### Aim of the task
Would you please copy each line of the data in which the string "Meninas" occurs?

### Data excerpts
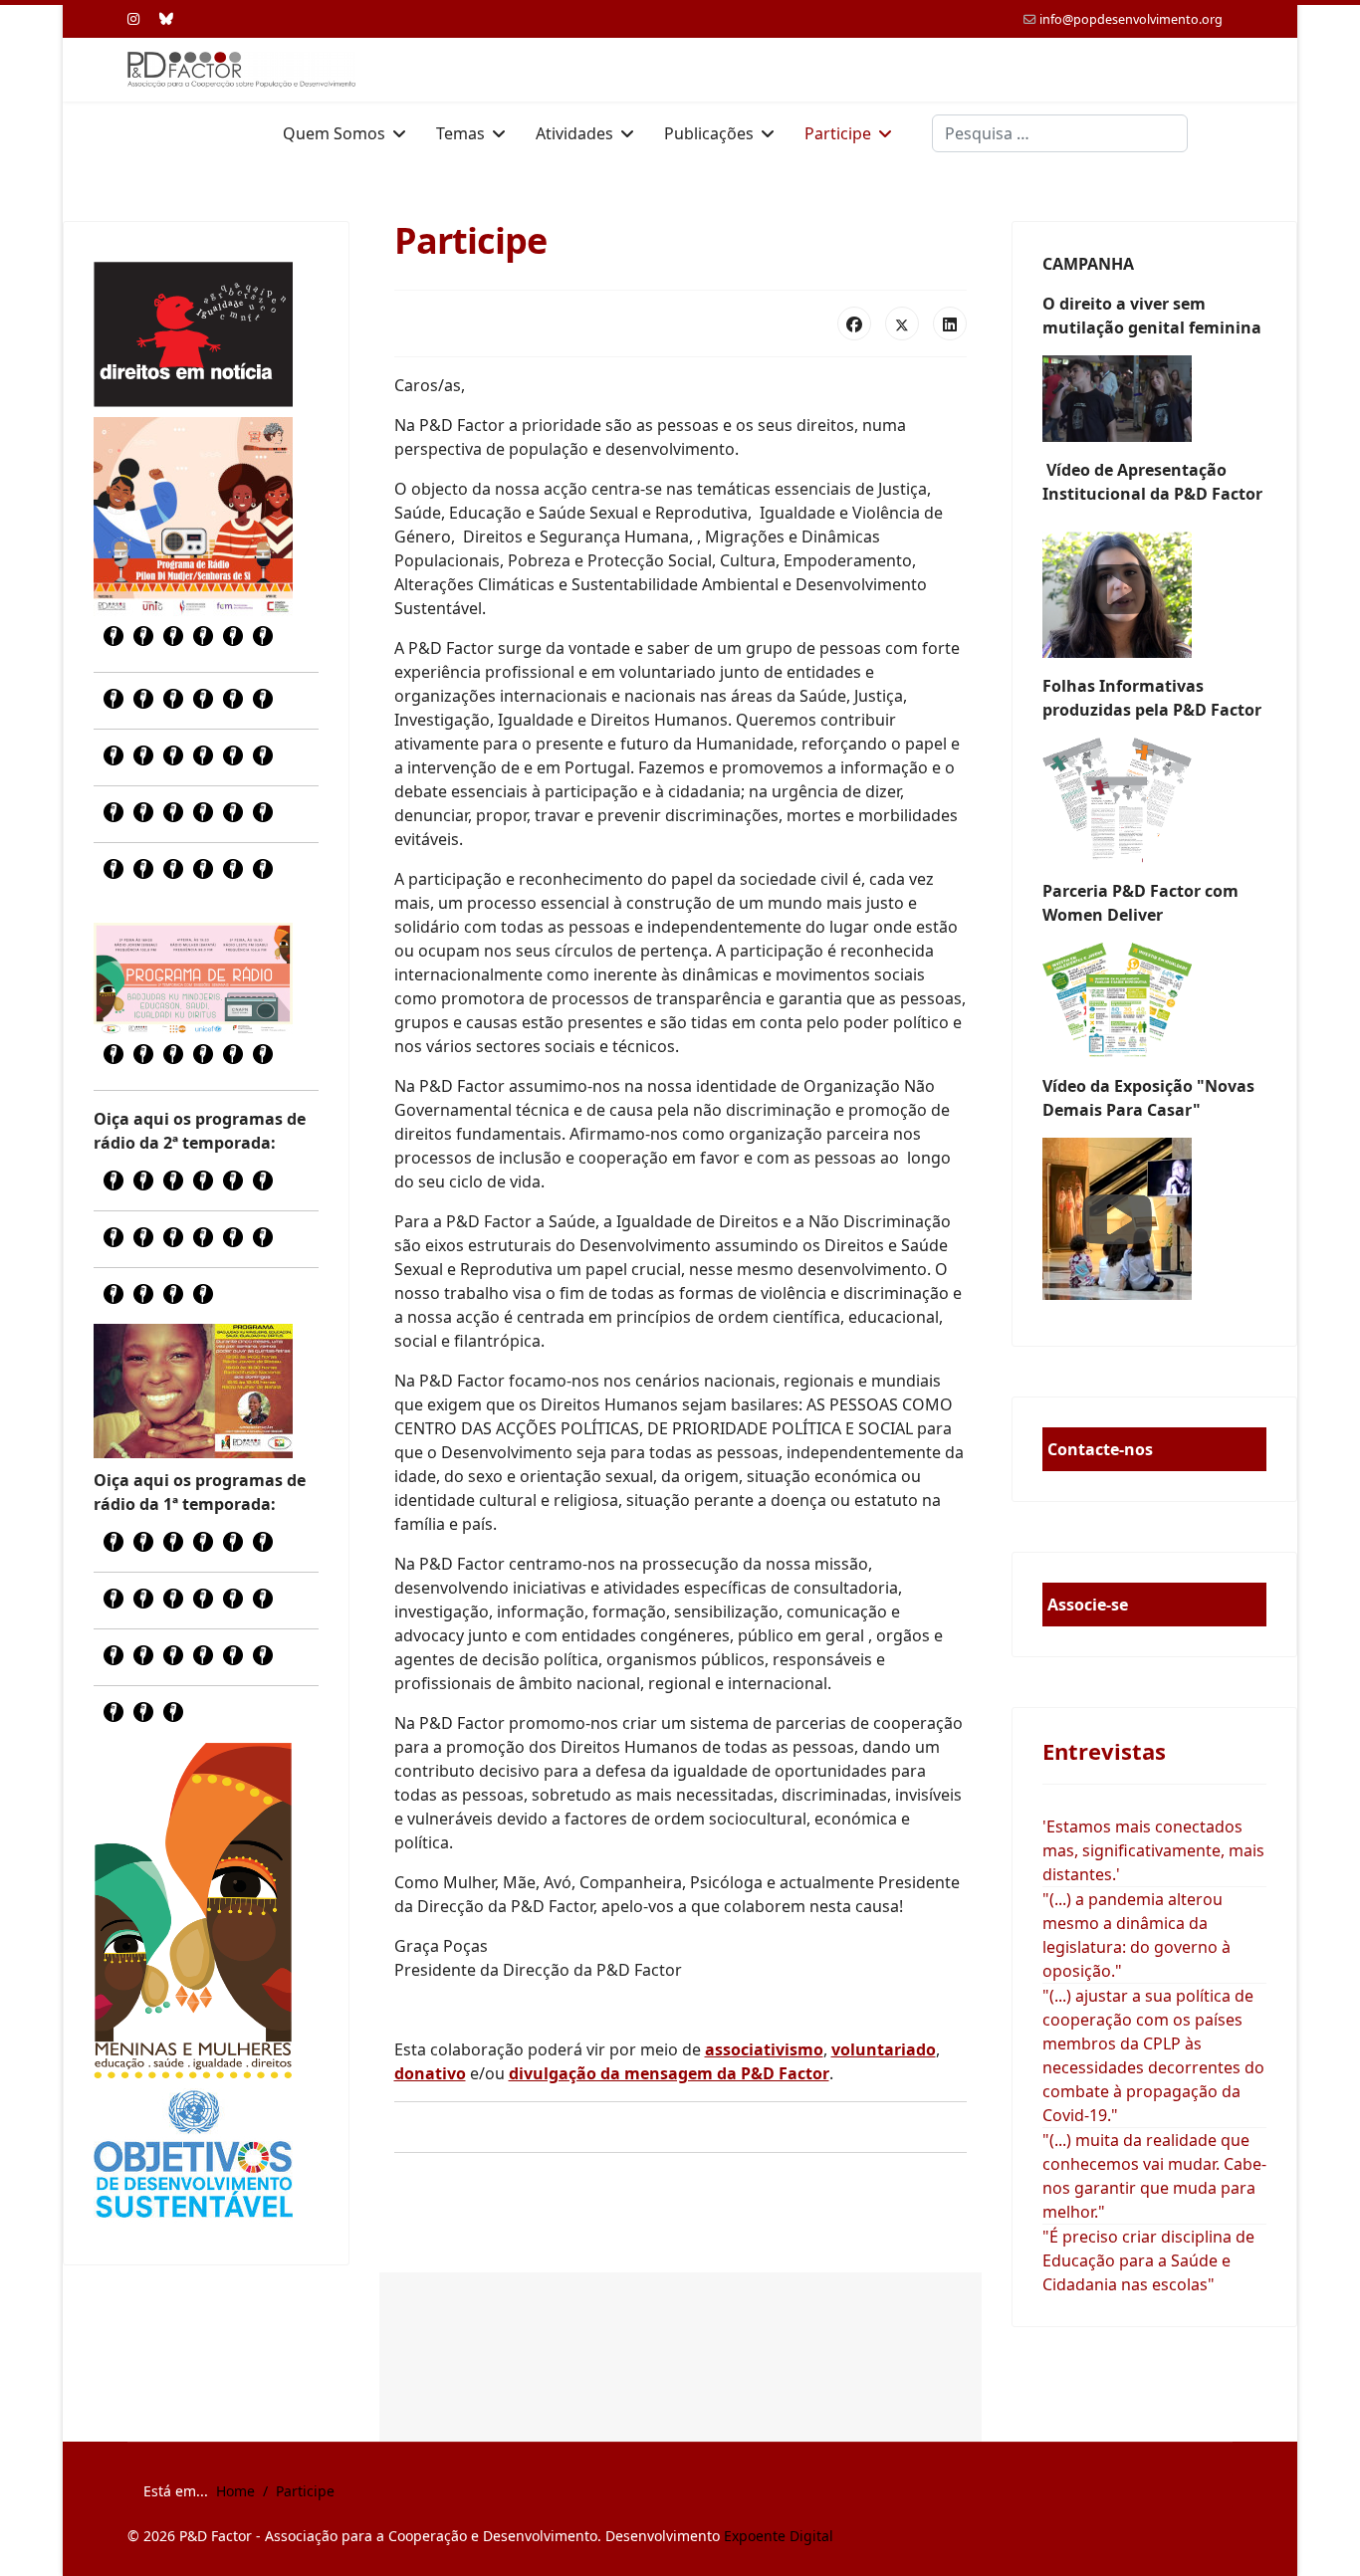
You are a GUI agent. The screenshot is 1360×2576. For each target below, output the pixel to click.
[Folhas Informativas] (1154, 800)
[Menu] (1220, 133)
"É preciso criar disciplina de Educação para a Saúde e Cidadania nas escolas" (1148, 2260)
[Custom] (166, 18)
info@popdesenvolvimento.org (1131, 19)
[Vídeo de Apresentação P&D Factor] (1154, 590)
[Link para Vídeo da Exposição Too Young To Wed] (1154, 1219)
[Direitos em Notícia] (193, 334)
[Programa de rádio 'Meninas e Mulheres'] (193, 978)
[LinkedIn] (950, 323)
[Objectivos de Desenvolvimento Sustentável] (193, 2156)
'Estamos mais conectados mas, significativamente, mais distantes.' (1153, 1850)
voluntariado (883, 2049)
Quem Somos (334, 133)
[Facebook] (854, 323)
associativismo (764, 2049)
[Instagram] (133, 18)
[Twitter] (902, 323)
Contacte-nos (1100, 1449)
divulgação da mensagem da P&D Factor (669, 2073)
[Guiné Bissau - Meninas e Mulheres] (193, 1910)
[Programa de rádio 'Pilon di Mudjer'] (193, 516)
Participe (837, 133)
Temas (460, 133)
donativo (430, 2073)
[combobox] (1060, 133)
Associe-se (1087, 1604)
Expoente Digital (778, 2535)
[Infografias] (1154, 1000)
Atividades (574, 133)
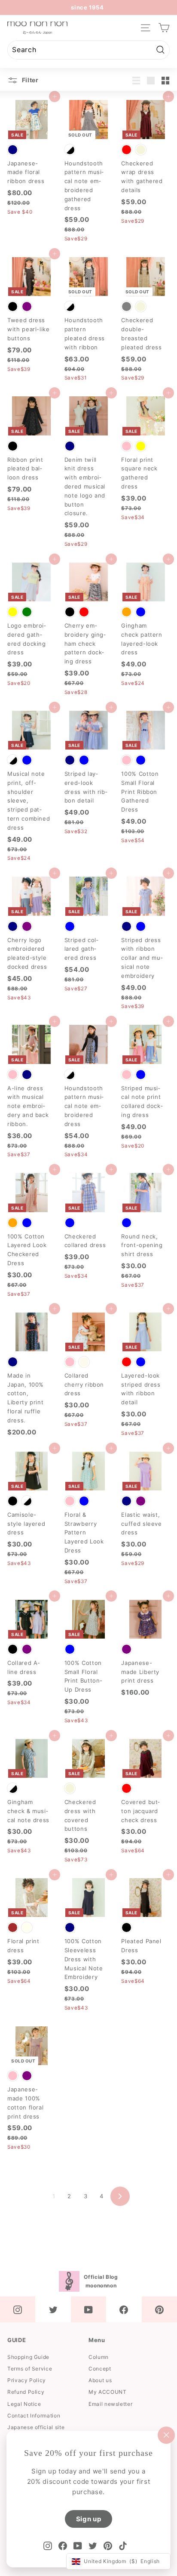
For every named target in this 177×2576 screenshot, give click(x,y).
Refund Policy (25, 2392)
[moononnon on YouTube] (88, 2309)
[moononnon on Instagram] (17, 2309)
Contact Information (33, 2415)
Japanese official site (35, 2427)
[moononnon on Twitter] (52, 2309)
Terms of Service (29, 2368)
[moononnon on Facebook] (123, 2309)
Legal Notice (24, 2404)
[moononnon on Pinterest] (159, 2309)
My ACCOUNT (107, 2392)
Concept (99, 2368)
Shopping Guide (28, 2357)
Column (98, 2357)
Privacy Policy (26, 2380)
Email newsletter (110, 2404)
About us (100, 2380)
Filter (29, 80)
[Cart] (164, 27)
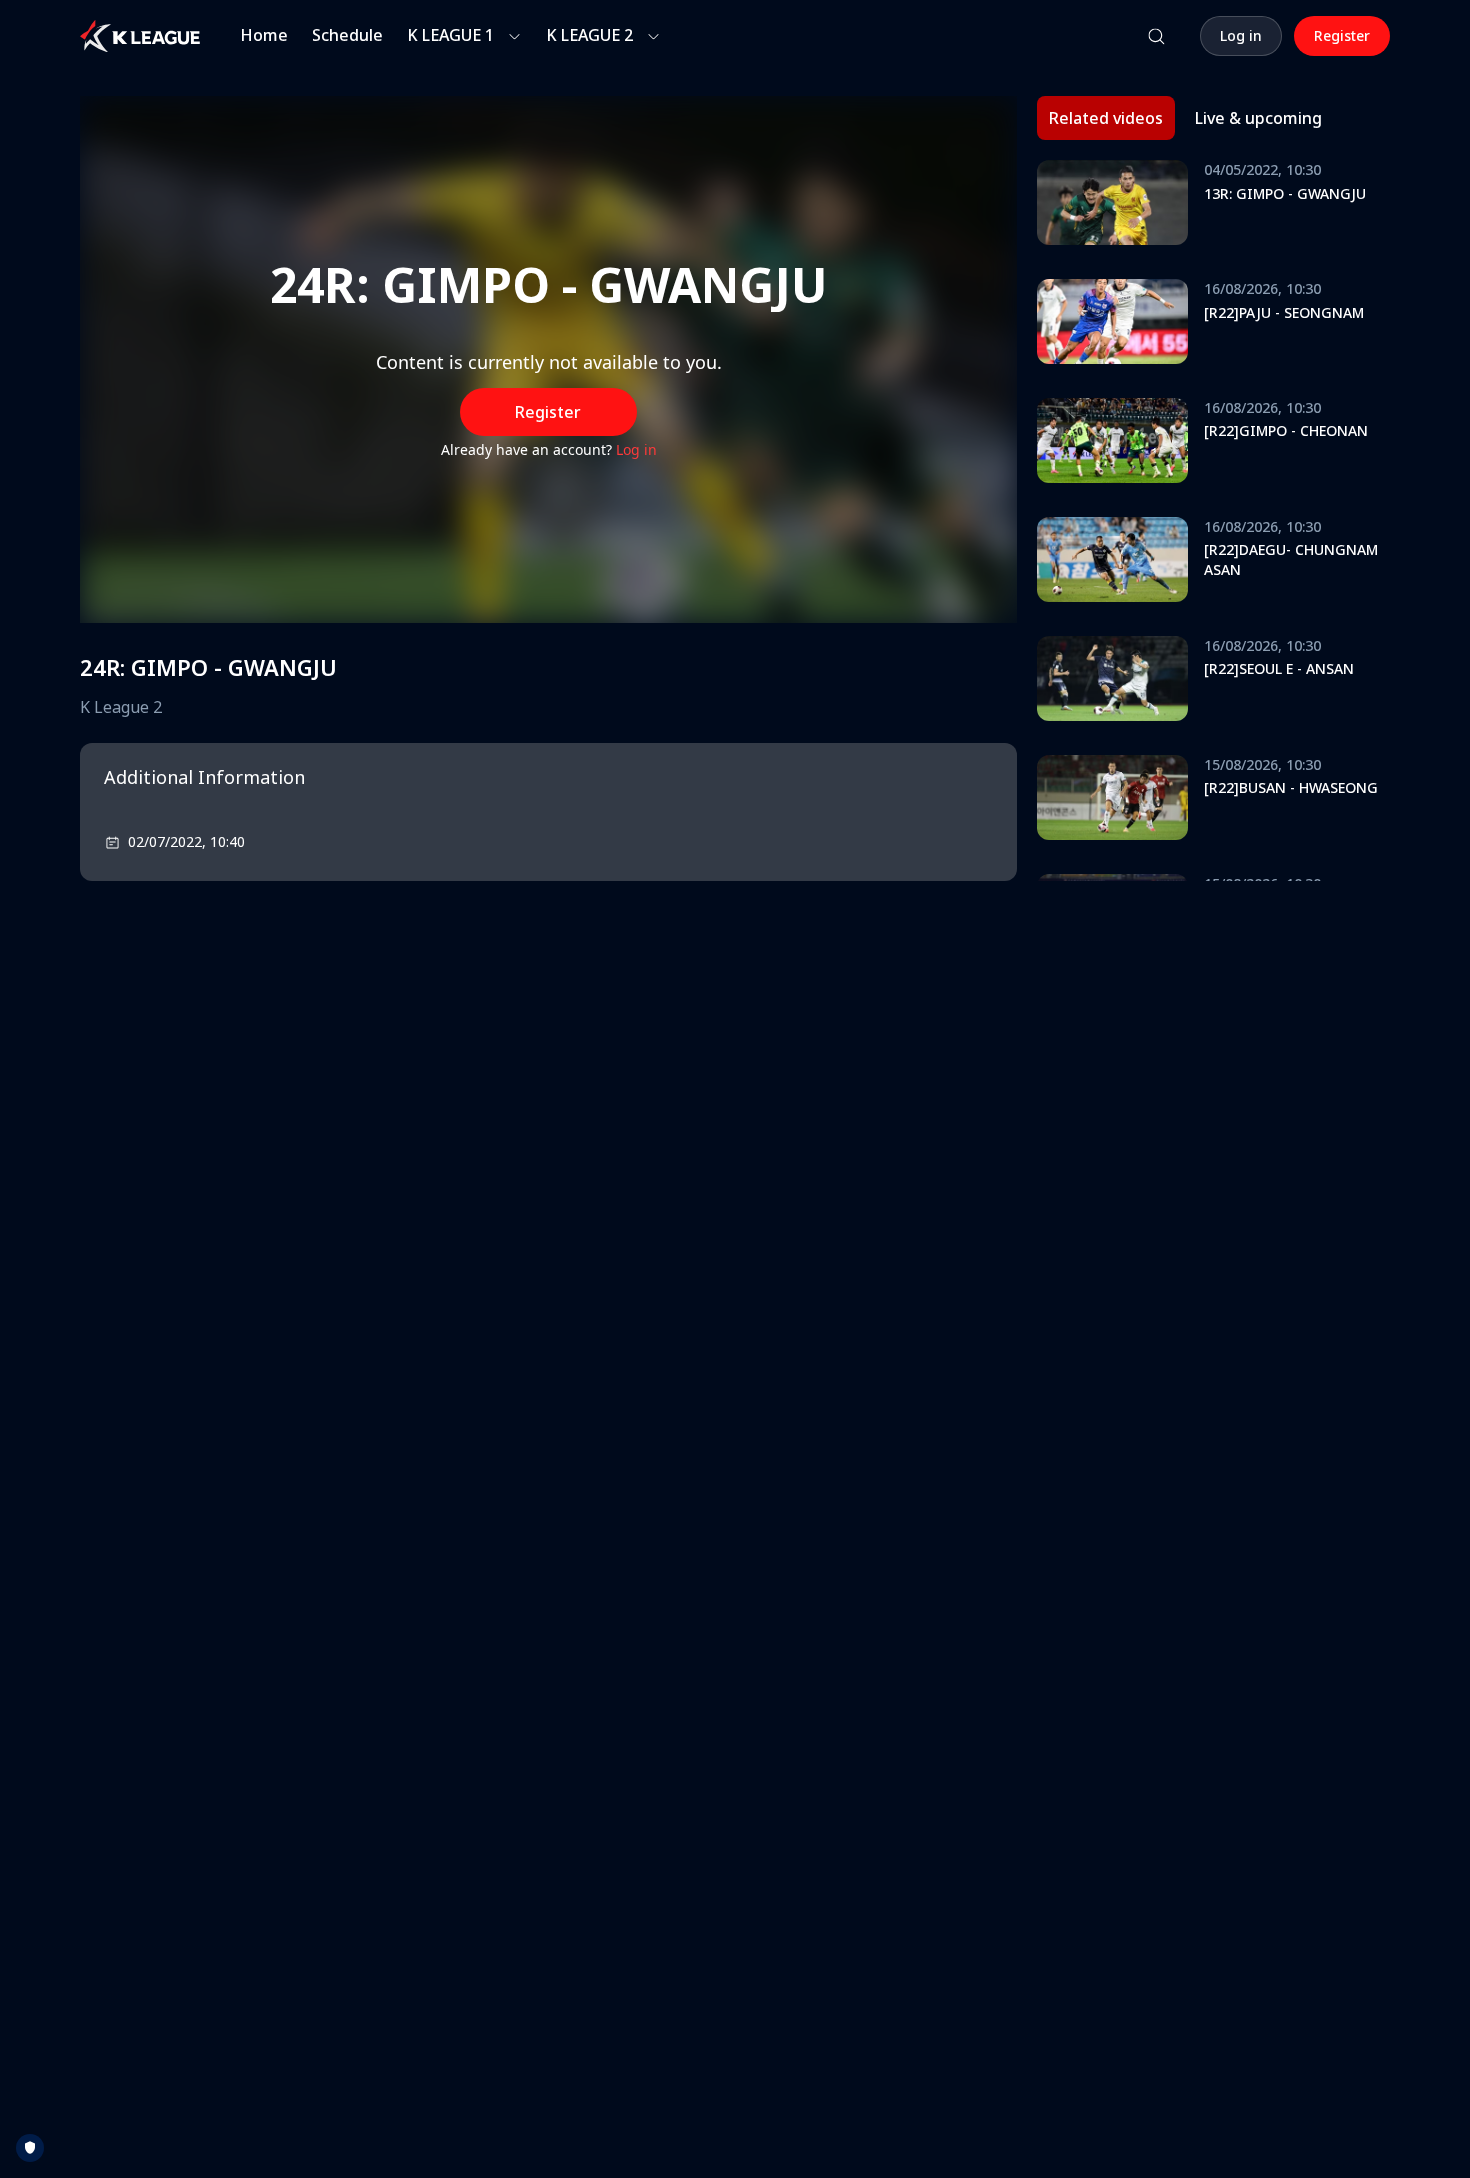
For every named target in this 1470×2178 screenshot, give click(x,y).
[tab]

### Problem solution
[Programa de rádio 'Meninas e Mulheres'] (193, 978)
[Guiné Bissau - Meninas e Mulheres] (193, 1910)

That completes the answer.